Sergio wanted to exhibit more than furniture: He wanted to showcase the author's face too
The existence of Oca and the way products were presented there, with the designer's name and the material used, paved the way for the author to gain a leading role in his product's creation. When Sergio started designing furniture there was no recognition of the author in Brazil. "The first moment of Brazilian design is marked by a design that has no author. This shift in paradigm is a very recent thing in history, beginning perhaps some time about twenty years ago," says researcher and art critic Afonso Luz. The author started emerging as a central element in design from Sergio's creations, but also very much so due to a practice he adopted at Oca, where each piece showed the author's name and the material used. This trend was even more evident in the exhibitions he organized at the store. "I intended to showcase more than the furniture," said Sergio, who wanted to show much more than the product.
From the moment we opened our doors, the store started innovating. They soon began to use Oca's space to exhibit works of plastic artists, but also to experiment in design. One of them was the famous Furniture as an Object of Art exhibition Sergio invented and coordinated.
To Afonso Luz, this exhibition "is one of the most important historical references to the idea of author design, even internationally, an exhibition that greatly anticipated this contemporary trend, (...) that look that sees design as art." To him, the Chifruda armchair, which appeared at the exhibition and was born and baptized as "Aspas", and is a milestone of that.

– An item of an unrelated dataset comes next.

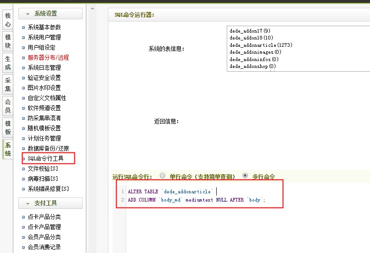Switch to the 会员 side tab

The exhibition was born from a disquietude of Sergio. The year was 1962. At that time, the Mole armchair was already in production, although Sergio thought it had not gotten adequate commercial support. Something that happened long after with all of his work. Sergio believed furniture creation used to be taken for granted, unlike what happened with someone who painted a picture or designed a rug. "To me, people did not consider furniture as an object of art. Magazines, the media, only discussed indoor settings. They cited the paintings, the authors of the paintings, of the rugs, they discussed the material used, spoke of everything, but never mentioned the furniture. They said nothing about the bed, the sofa, the armchair, as if such objects had not been someone's creations." They even discussed the fabrics, coating materials, but never who designed them. That bothered him. "They never gave proper attention to that. I wanted them to pay this attention."